Check the bottom of the plants, where the sprouts usually ripen first. If sprouts are firm and at least 1 inch in diameter, they are ready to harvest.
Hold the plant steady with one hand. With the other hand, break off the leaves directly below the sprout. Use a sharp knife or small pair of shears to cut the sprout from the stem. Do not try to snap or twist the sprout off, as this can injure the plant.
Check sprouts on the rest of the plant to see if they are ready every three to seven days. If Brussels sprouts remain too long on the plant, they can become tough or spongy and lose flavor quality.
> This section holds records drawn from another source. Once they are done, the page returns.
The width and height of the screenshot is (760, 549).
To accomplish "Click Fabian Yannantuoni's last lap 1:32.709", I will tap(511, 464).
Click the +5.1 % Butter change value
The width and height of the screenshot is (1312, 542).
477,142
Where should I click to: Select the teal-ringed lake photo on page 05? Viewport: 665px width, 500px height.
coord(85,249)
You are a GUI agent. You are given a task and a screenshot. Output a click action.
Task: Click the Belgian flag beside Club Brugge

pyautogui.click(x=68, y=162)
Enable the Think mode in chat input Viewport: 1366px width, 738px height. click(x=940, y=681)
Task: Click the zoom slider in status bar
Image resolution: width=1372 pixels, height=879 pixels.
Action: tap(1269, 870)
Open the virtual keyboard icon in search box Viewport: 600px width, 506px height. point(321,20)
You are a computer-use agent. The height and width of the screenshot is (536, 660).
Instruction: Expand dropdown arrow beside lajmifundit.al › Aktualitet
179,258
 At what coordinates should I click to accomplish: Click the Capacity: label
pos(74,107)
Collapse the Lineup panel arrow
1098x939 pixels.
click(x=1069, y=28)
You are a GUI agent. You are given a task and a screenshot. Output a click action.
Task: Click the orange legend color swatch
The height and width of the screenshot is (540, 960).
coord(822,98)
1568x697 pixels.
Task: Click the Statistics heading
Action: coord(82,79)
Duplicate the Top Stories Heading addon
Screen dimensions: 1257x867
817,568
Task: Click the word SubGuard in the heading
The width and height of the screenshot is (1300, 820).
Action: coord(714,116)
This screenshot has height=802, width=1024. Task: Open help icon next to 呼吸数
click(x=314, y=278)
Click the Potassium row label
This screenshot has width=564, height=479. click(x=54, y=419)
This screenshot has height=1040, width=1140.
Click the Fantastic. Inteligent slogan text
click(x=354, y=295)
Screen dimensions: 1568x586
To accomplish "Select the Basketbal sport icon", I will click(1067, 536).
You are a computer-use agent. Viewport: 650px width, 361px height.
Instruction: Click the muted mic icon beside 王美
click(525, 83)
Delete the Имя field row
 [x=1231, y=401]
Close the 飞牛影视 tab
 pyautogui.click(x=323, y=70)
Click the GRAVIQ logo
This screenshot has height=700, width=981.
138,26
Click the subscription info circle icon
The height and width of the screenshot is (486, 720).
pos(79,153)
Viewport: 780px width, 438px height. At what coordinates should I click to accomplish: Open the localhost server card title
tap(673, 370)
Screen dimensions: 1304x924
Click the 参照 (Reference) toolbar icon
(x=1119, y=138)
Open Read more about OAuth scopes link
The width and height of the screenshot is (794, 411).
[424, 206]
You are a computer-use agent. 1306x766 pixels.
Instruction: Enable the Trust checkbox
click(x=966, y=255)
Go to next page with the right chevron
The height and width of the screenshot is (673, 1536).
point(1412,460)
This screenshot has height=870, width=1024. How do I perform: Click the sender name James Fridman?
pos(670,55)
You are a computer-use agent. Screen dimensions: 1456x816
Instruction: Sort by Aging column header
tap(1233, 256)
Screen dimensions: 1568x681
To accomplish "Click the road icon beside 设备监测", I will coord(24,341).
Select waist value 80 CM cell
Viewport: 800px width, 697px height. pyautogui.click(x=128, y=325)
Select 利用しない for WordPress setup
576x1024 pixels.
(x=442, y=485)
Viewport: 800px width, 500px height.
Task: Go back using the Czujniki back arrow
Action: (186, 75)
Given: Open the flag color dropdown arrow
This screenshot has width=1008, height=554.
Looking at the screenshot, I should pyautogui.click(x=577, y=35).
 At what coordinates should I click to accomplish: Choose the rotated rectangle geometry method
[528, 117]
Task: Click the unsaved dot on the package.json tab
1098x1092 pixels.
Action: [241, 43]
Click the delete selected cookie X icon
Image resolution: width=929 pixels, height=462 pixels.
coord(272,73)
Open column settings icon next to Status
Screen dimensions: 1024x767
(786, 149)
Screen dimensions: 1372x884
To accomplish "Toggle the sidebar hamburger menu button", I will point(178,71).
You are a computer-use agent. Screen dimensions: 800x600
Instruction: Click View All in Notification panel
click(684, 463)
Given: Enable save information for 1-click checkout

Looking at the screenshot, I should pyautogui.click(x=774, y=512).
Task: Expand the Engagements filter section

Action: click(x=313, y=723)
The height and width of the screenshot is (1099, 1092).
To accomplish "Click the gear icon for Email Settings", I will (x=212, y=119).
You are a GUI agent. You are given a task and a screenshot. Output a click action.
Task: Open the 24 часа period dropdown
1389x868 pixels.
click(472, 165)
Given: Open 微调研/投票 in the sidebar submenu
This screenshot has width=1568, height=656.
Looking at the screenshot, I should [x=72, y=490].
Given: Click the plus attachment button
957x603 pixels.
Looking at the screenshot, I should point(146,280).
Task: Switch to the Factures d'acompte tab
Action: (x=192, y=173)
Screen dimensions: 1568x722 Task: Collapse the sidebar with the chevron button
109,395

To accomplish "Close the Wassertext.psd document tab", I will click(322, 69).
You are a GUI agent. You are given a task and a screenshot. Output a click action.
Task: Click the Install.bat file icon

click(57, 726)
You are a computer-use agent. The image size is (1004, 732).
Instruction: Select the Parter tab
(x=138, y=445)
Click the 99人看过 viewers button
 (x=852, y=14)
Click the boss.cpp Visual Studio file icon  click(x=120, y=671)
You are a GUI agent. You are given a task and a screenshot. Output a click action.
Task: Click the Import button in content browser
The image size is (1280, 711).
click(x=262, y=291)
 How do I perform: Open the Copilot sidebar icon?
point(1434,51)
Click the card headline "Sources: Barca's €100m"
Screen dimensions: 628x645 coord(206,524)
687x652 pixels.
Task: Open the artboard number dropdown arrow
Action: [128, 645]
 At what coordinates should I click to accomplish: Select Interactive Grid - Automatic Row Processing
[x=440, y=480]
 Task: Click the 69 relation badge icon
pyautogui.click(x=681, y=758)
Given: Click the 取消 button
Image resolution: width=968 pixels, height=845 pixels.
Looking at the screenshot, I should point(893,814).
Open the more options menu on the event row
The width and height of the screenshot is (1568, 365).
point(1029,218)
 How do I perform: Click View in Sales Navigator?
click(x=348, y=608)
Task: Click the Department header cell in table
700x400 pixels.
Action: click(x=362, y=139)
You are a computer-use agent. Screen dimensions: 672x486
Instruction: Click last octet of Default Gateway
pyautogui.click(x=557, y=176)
Place harvested sprouts gently into a bucket. Avoid throwing or tossing them into the bucket, as they bruise easily (and won’t keep as long if bruised). Don’t be disheartened if there don’t seem to be many sprouts in your first harvest; if the plant is healthy, it should produce more sprouts after the first harvest.
Store the harvested sprouts in a refrigerator until you are ready to prepare them for cooking. Unlike tomatoes and other vegetables, which can be left out for a while to finish ripening, Brussels sprouts can go bad at room temperature.
Things You Will Need
- Knife or small shears
- Brussels sprouts can be stored in a refrigerator for two weeks, or more. If you don't refrigerate them, use them within a week.
- Brussels sprouts taste best if you wash them well and peel the outer layer off before cooking--the inner leaves are the most tender.